DCI Fellowship awarded to Victoria Palacin

We are delighted to announce that the DCI Fellowship for the year 2020-2021 has been awarded to Victoria Palacin!

Please read on for a biography and an overview of the Fellowship project.

Victoria Palacin (@vpalacin) is a computer scientist who researches human-computer interactions. Her work focuses on co-creating technologies and physical data experiences with and for communities. She is interested in how technology can be used to amplify people’s agency and voices in the development of their cities and to improve the balance of powers in society. A Peruvian living in Finland, Victoria is an affiliate scholar at the University of Helsinki and a doctoral candidate at LUT University. Her doctoral thesis explores the links between human values and participation in Digital Citizen Science. She is supervised by Prof. Jari Porras (LUT University) and Dr. Maria Angela Ferrario (Lancaster University). 

Victoria has also been a visiting research fellow during 2019-2020 at the MIT Center for Civic Media, where she worked on developing data experiences and de-constructing digital platforms for public participation. Before her doctorate, Victoria completed a master’s degree in the pioneer Erasmus Mundus master on Sustainability and Computation (Pervasive Computing for Sustainable Development). During this programme Victoria developed a deep interest in computational methods to study online participation as a way to build livable, sustainable, and participatory futures. These interests were later pursued during her doctoral studies.

During all these years her work has always been trans-disciplinary, involving areas from arts, design, science, and engineering. The projects Victoria has been part of during her young academic career have always sought to spread joy, democratize knowledge, and create equitable futures. Some of her favorite explorations include Ñawy Harkay (low-cost accessibility glasses to allow handicapped people to use computers by eye movements; Imagine Cup 2011 World Finalist), Ways to die (a satirical app that uses climate change data from NASA to predict the way you will exit this planet due to climate change effects, NASA Space Apps 2014 Finland finalist), Data Moves (explorations on the embodiment of data through human expression for storytelling to overcome data literacy issues), Sensei (participatory interventions to image and create environmental community technologies in rural Finland) and Otro CoVID (an ongoing project to map the practices of online collaboration during the 2020 pandemic). 

Victoria has received several recognitions in the last decade for her work as an activist promoting inclusive higher education and equitability projects in the global south. She has been a local, national and regional representative of students and causes with the Erasmus Mundus Association of the European Commission and the IEEE. 

Victoria tweets at @vpalacin, and you can read more about her at www.mavipasi.com 

Fellowship project: The design of digital pseudo-participation and the role of digital curation ‘in-the-wild’

Participation is key to building an equitable and sustainable future.
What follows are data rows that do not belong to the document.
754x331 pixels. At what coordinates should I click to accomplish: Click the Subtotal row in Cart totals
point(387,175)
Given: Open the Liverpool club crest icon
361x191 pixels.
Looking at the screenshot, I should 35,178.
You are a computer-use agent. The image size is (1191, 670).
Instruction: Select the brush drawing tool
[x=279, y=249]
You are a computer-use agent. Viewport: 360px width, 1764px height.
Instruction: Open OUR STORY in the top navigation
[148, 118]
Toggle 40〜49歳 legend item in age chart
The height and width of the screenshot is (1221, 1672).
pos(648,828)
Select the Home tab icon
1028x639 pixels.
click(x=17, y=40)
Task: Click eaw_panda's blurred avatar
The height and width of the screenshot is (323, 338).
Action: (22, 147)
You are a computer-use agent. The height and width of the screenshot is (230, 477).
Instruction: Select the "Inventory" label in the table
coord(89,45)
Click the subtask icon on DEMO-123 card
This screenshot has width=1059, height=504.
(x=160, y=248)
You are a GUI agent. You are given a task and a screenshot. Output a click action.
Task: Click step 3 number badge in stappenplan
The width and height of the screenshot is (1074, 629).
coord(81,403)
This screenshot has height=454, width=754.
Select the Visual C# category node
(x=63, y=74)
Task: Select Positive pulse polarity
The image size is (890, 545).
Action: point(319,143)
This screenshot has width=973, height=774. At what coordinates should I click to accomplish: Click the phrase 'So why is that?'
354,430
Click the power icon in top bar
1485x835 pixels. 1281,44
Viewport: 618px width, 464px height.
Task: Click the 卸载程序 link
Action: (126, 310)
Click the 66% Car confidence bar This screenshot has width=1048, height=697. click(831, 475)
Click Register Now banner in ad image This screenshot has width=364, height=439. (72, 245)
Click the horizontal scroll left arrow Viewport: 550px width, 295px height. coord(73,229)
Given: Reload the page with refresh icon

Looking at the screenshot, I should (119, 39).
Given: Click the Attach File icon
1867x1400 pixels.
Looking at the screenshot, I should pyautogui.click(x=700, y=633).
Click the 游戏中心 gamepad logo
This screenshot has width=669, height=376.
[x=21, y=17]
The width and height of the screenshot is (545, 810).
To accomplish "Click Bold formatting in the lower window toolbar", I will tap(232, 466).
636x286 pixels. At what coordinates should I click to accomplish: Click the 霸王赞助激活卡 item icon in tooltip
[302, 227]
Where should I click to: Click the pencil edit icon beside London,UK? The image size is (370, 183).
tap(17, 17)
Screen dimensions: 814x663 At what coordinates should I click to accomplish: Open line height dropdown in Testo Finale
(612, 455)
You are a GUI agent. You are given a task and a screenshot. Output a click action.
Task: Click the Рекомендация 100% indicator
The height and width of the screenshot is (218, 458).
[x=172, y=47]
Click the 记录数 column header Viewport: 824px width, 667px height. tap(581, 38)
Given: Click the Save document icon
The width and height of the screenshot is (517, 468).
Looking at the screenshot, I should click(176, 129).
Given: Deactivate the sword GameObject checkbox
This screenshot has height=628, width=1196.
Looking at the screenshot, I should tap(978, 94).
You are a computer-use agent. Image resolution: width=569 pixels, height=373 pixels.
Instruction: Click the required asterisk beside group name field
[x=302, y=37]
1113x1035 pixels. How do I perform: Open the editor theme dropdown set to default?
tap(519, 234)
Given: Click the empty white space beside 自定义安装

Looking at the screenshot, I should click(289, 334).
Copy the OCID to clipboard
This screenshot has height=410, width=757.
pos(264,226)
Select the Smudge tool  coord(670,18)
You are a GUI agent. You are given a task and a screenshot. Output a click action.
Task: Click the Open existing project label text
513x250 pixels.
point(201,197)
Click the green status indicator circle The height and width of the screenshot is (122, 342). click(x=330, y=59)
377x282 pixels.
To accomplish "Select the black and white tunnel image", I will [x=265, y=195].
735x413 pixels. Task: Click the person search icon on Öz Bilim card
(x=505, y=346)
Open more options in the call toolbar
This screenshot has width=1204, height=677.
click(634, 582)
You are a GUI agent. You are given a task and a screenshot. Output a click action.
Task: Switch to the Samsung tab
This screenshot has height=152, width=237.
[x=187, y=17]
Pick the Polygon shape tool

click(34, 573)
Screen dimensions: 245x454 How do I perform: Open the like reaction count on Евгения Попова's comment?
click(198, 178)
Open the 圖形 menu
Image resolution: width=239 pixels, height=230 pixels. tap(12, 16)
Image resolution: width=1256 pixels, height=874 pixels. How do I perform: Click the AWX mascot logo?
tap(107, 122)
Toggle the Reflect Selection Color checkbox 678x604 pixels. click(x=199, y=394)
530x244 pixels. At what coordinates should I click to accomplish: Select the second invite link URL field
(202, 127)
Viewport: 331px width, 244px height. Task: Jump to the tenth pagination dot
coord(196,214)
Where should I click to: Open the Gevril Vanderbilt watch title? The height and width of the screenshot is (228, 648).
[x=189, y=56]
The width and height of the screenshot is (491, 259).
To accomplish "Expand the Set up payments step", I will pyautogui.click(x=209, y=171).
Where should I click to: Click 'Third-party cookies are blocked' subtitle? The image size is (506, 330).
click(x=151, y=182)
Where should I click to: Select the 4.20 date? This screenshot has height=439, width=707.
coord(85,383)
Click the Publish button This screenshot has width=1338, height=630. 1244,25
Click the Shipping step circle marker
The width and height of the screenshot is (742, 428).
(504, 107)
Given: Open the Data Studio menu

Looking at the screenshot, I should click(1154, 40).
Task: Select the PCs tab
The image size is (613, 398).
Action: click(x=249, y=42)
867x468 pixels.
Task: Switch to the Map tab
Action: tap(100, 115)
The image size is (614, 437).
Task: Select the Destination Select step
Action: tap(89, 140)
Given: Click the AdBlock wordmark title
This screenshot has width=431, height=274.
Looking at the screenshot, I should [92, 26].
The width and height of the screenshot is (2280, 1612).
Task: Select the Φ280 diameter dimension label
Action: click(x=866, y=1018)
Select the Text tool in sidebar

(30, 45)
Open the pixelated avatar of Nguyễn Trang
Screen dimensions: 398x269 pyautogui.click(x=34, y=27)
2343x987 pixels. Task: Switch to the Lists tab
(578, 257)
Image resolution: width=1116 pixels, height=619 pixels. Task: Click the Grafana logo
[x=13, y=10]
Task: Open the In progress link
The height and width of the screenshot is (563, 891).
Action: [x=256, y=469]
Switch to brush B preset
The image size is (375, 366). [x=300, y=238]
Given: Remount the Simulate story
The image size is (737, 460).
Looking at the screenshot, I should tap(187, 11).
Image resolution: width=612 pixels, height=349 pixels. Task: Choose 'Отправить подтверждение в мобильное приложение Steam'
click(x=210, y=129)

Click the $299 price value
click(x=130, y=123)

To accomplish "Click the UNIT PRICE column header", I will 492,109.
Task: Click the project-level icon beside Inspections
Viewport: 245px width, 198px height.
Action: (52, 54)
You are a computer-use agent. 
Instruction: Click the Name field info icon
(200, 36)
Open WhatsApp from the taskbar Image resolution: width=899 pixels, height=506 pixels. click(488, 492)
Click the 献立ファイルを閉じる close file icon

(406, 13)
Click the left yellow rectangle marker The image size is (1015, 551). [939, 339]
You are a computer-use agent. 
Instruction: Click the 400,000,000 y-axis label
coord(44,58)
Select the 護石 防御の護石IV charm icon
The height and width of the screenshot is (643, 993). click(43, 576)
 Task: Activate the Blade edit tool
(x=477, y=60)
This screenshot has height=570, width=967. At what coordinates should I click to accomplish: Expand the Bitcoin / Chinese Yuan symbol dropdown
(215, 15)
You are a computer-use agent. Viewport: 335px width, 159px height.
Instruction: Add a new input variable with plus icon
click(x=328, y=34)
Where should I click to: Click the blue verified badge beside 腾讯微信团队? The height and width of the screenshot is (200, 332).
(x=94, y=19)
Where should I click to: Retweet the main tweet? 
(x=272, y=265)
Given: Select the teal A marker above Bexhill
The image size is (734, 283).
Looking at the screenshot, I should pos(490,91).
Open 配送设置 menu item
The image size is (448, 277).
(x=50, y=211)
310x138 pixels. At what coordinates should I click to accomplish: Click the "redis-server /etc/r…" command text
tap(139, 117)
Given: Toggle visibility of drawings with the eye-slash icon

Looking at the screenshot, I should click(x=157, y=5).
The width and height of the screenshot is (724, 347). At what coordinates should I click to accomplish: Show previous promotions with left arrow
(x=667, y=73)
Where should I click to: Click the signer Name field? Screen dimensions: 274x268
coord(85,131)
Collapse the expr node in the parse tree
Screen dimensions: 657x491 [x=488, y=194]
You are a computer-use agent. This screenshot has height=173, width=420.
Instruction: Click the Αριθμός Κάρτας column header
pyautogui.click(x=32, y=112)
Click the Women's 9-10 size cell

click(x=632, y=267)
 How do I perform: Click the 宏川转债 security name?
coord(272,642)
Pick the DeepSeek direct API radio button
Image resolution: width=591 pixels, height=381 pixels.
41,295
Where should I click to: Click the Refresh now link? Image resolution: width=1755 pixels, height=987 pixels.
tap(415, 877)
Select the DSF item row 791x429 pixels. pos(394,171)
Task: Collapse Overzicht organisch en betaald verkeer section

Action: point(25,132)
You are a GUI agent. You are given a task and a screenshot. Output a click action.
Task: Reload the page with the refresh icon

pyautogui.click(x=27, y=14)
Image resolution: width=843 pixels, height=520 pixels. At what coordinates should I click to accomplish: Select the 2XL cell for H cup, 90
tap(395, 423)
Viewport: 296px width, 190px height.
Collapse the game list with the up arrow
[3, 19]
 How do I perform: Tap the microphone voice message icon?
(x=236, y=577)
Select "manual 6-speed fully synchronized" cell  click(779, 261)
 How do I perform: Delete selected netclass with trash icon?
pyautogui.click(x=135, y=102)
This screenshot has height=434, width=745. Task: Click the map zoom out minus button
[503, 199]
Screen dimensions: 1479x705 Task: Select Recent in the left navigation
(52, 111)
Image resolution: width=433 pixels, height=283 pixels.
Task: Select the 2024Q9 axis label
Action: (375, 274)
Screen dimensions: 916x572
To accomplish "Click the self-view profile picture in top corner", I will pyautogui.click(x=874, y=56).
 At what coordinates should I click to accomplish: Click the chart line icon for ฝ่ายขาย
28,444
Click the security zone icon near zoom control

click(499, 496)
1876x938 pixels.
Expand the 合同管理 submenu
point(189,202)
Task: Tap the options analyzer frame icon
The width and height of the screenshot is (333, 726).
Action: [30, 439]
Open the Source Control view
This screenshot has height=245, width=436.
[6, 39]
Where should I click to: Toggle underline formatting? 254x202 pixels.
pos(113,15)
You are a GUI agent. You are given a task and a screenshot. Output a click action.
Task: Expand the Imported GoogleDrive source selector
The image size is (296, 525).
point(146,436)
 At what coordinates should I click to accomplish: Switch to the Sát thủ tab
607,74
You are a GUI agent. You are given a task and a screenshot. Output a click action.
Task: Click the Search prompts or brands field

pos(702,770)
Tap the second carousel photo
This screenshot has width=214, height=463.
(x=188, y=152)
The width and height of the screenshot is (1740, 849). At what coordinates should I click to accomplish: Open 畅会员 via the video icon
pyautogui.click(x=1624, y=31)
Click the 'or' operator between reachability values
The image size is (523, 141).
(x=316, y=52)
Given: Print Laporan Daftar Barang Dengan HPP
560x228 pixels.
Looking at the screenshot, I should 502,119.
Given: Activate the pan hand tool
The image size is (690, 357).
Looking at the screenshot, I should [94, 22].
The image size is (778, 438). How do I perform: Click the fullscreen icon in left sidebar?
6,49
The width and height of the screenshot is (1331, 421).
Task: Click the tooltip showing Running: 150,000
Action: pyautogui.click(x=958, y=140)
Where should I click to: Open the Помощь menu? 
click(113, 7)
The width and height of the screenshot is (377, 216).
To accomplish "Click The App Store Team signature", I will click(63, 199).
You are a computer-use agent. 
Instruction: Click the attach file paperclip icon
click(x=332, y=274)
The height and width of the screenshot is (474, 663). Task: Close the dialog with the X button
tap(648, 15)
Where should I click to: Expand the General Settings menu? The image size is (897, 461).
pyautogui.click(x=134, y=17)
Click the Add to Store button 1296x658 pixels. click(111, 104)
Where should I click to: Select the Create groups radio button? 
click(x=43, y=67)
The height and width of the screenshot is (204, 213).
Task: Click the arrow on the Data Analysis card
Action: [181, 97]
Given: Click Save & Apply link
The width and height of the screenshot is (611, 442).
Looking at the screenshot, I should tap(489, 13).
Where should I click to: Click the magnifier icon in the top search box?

Yet a lack of agency in decision making and agenda-setting is a growing phenomenon in the design of digital public services. This has motivated Victoria’s current academic projects, which involve: documenting how pseudo-participation takes place in contemporary governance digital platforms and, conceptualizing how community technologies are created in emergent spaces (i.e. pandemic confinement, public and rural spaces). 

Digital tools have been proposed as a way to mediate participation, in the design, development of solutions to common issues, with examples ranging from workplace information systems and city planning to environment and social policy issues. However, these tools often embed a lack of agency and infuse pre-set agendas into features that resemble non-participatory degrees of participation such as manipulation, one-way information, placation. Victoria and her colleagues have conceptualized this contemporary phenomenon as digital pseudo-participation by and in designthe configuration of digital artifacts and/or processes that can provide an illusion of participation but lacks supportive processes and affordances to allow meaningful participation to happen.

Given the limitations of pseudo-participatory digital services to address common issues, people have developed crucial abilities to create, use and share digital resources that allow them to create their own livable cities (see, for example, the Environmental Data Governance Initiative). Digital curation “in-the-wild” is pervasive and evolves rapidly, especially in emergency situations such as the Chile protests in 2019 or the COVID-19 emergency. In these environments, a diverse set of actors have turned into curators of digital artifacts, data representations, and interactions.  In this context, Victoria’s fellowship will focus on the design of digital pseudo-participation, and the role of digital curation ‘in-the-wild’ creating digital public infrastructures. 

Victoria will be collaborating with researchers at the DCI, visiting the DCI and the iSchool, and organizing seminars and workshops virtually and (in 2021, hopefully!) in-situ. We will post announcements of these events soon.